- [Problem A]: According to the outline on pectoral muscle insertion inflammation, why is it risky to leave irritation at the insertion unattended?
- [Problem B]: In the outline on pectoral muscle insertion inflammation, what part of the body does the pectoralis major form?
- [Problem C]: Reproduce the stretch of the outline on pectoral muscle insertion inflammation from "Brief Outline of" through "the fixed arm.".

- [Exercise passage]:

Brief Outline of Pectoral Muscle Insertion Inflammation

The pectoralis major or pectoral muscle is used in many sports when the arms act to push away a weight (as during weight lifting) or another athlete (during various contact sports). Repetitive activity, particularly bench pressing, can cause irritation to the muscle or tendon’s insertion point, leading to discomfort and loss of mobility.

Anatomy and physiology

The large pectoralis major muscle forms the anterior wall of the axilla, and has its origin in the clavicle, sternum, and first six costal cartilages, inserting in the greater tubicle of the humerus bone. The muscle adducts and medially rotates the humerus. The clavicular portion flexes and medially rotates the shoulder joint, and horizontally adducts the humerus towards the opposite hip. It is one of the main climbing muscles, pulling the body up to the fixed arm.

Cause of Injury

Excessive load on the pectoralis major muscle, especially when bench-pressing. Excessive force against the pectoral from pushing activities in contact sports. A fall on to one or both outstretched arms.

Signs and symptoms

Pain and weakness in the shoulder. Difficulty raising the arm. Pain or stiffness during lifting.

Complications if left unattended

Irritation of the pectoral muscle insertion will become further aggravated if it is neglected. Tears in the muscle or tendon can develop, leading to increased pain and weakness and the danger of long-term degeneration of muscle and tendon. Should tearing at the insertion point become serious, surgery may be required to repair it.


  • Stop the activity that is causing irritation
  • Physiotherapy
  • Injection
  • Shockwave therapy

Rehabilitation and prevention

Thorough healing time must be allowed for the pectoral muscle and associated tendons. Strength training of the pectorals through weights and fraded calisthenics will generally help restore the athlete to prior condition, providing that no serious tearing of the muscle has resulted. Attention to proper weight training technique and a gradual, rather than sudden increase in stress on the pectoral muscle, can help prevent this injury.

Long-term prognosis

Given proper care and healing time, combined with gradual strength training of the pectoral muscles and complex of shoulder muscles, the athlete may generally expect a full return to normal activity.

- [Data supplied]:
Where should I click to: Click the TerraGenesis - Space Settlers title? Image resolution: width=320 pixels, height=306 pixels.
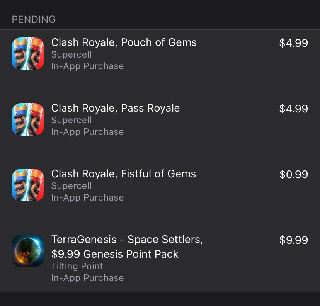127,240
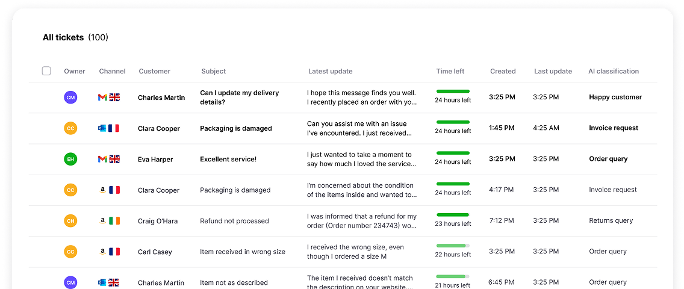Click the Created column header
The image size is (684, 289).
[503, 71]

- [Output A]: Neglected irritation becomes further aggravated, and tears can develop in the muscle or tendon. These bring more pain and weakness and the danger of long-term degeneration, and serious tearing at the insertion point may need surgery to repair it.

- [Output B]: The anterior wall of the axilla.

- [Output C]:
Brief Outline of Pectoral Muscle Insertion Inflammation

The pectoralis major or pectoral muscle is used in many sports when the arms act to push away a weight (as during weight lifting) or another athlete (during various contact sports). Repetitive activity, particularly bench pressing, can cause irritation to the muscle or tendon’s insertion point, leading to discomfort and loss of mobility.

Anatomy and physiology

The large pectoralis major muscle forms the anterior wall of the axilla, and has its origin in the clavicle, sternum, and first six costal cartilages, inserting in the greater tubicle of the humerus bone. The muscle adducts and medially rotates the humerus. The clavicular portion flexes and medially rotates the shoulder joint, and horizontally adducts the humerus towards the opposite hip. It is one of the main climbing muscles, pulling the body up to the fixed arm.